* Work request *
All of the records below must be output exactly, with no pictures carried over.

Stored items

********

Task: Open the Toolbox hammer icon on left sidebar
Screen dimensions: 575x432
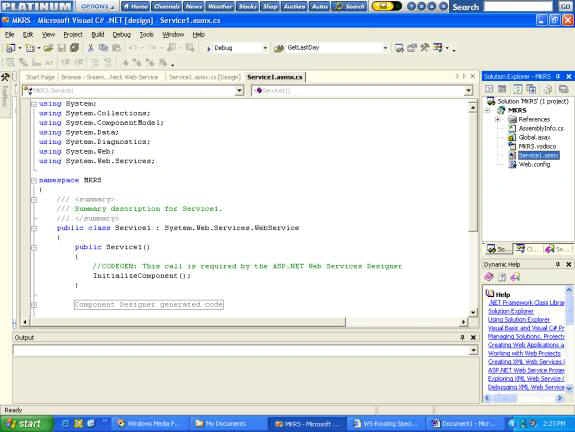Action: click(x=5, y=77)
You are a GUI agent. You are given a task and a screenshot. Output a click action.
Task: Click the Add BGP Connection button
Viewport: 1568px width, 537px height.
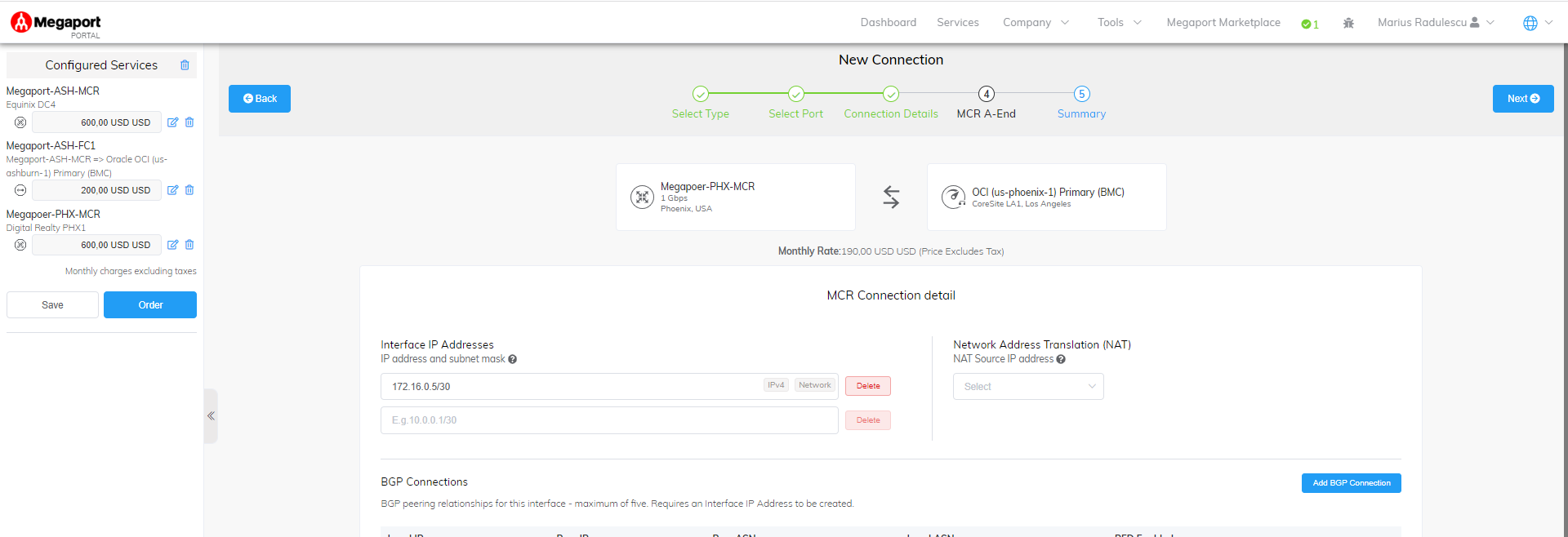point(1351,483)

********

* Answer for this exercise *
Task: Open the Toolbox hammer icon on left sidebar
Screen dimensions: 575x432
Action: click(x=5, y=77)
You are a GUI agent. You are given a task and a screenshot. Output a click action.
Task: Click the Add BGP Connection button
Viewport: 1568px width, 537px height.
point(1351,483)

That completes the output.